Some other Armenian places of worship have met even less fortunate fates. In 2014, the Armenian Genocide Memorial Church in Deir Ez Zour was reportedly blown up by Islamic State fighters when they took over the majority of that region.

 

Armenian Genocide Martyrs’ Memorial in Deir Zour

 

The memorial church was constructed to commemorate the victims of the Armenian Genocide, as Deir Ez Zour was once the site of a death camp where Armenians were marched to after Ottoman Empire officials ordered the mass-deportations of Armenians from Anatolia. 

Since then, the region of Deir Ez Zour has remained one of the most volatile parts of Syria and remains split between the SDF and pro-Assad forces. It is also known to have IS sleeper cells, Iran's IRGC and US troops operating on its territory. 

Syrian President Bashar Al Assad has vowed however to reconstruct and restore the memorial church, but as of yet no concrete steps have been taken to do so. 

Apart from these two examples which received widespread international attention, there are many less famous cases of Armenian churches that have been restored since the outbreak of the civil war in Syria. 

The Forty Martyrs Cathedral is one of the oldest active churches in the northern city of Aleppo, which was the site of major battles between the Syrian Army and rebel forces.
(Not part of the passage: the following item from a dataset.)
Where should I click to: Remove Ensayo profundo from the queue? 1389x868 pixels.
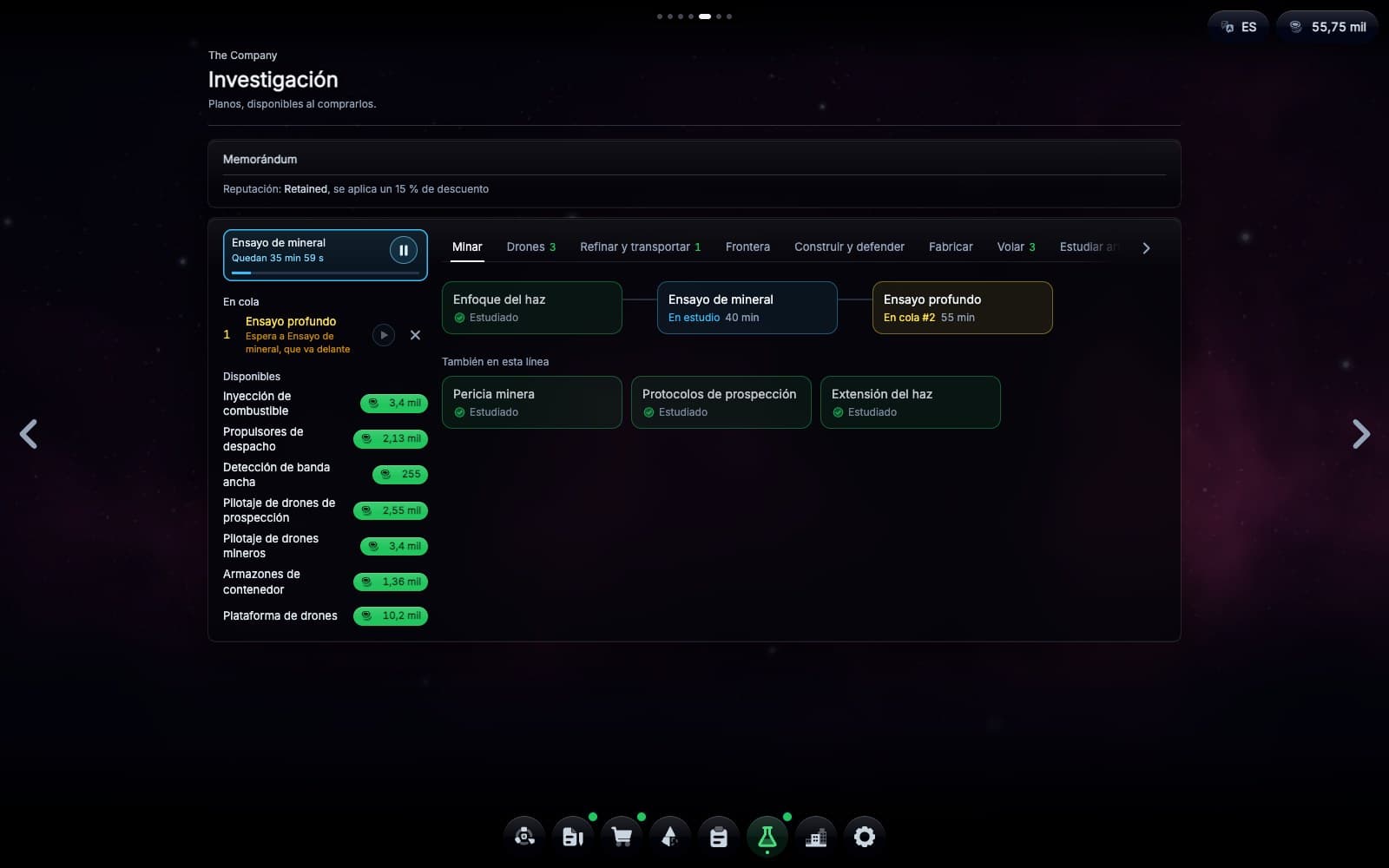pos(415,335)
In 2015, as the Battle of Aleppo raged on, the church came under artillery fire. Later, in what many suspect was a targeted attack by Jabhat Al Nusra fighters, explosives were laid under the cathedral, which destroyed 70% of the structure. 

In 2019, the Armenian community of Syria funded a complete restoration of the cathedral, once the Syrian Army had gained full control of Aleppo. This was one of the most notable restoration efforts in the city of Aleppo. 

In 2019, another major Armenian church in Aleppo, the Church of the Holy Mother of God, had its belfries and dome restored after gunfire and artillery shells had caused damage. The church did not sustain significant damage but has been fully restored and is now in good condition and open to worshippers. 

Armenian Catholic Cathedral of Our Mother of Reliefs was bombed in 2015 in Aleppo. Fighters of the Islamic Front fired mortars at the cathedral in the early hours of the morning, creating a gaping hole in the dome. The bishop responsible for the diocese stated even that in case the attack took place two hours later, the cathedral would have been filled with churchgoers. 

Forty Martyrs Armenian Cathedral of Aleppo

 

In 2019 however, the cathedral was fully restored, and the reopening was attended by interfaith leaders, including the Grand Mufti of Syria and the Papal Ambassador. 

The Surp Khach Church is located in the town of Tel Abyad along the Syrian-Turkish border. In 2014, Tel Abyad fell into the hands of the Islamic State which set the church on fire. Later, Kurdish-led forces retook the town and repaired the damage which was inflicted by IS.

In 2019, Turkey launched an invasion of Northeastern Syria. Turkish-backed rebels took control over Tel Abyad and vandalized the Armenian church there. Pictures of the damage were posted on social media by journalist Jenan Moussa.

Turkish media then reported from the church showing that the damage had been repaired and that religious services were once again taking place. Turkey’s offensive into Syria, and the groups they back in Syria, have been questioned by many who hold concerns for minorities. This may well have been an apparent camera op to show that Turkey’s invasion of Syria would not result in the persecution of minorities. 

These are but some notable examples, even speaking to Bishop Nalbandian, it still proves difficult to conjure all the information needed to ascertain the situation of all the Armenian churches in Syria. We know other restoration works have taken place in places like Kessab, but the details remain murky.

Having said this, some analysts see the war as drawing to a close, so the Armenian churches of Syria can now look to restoring rather than worrying about projectiles, mortars and barrel bombs.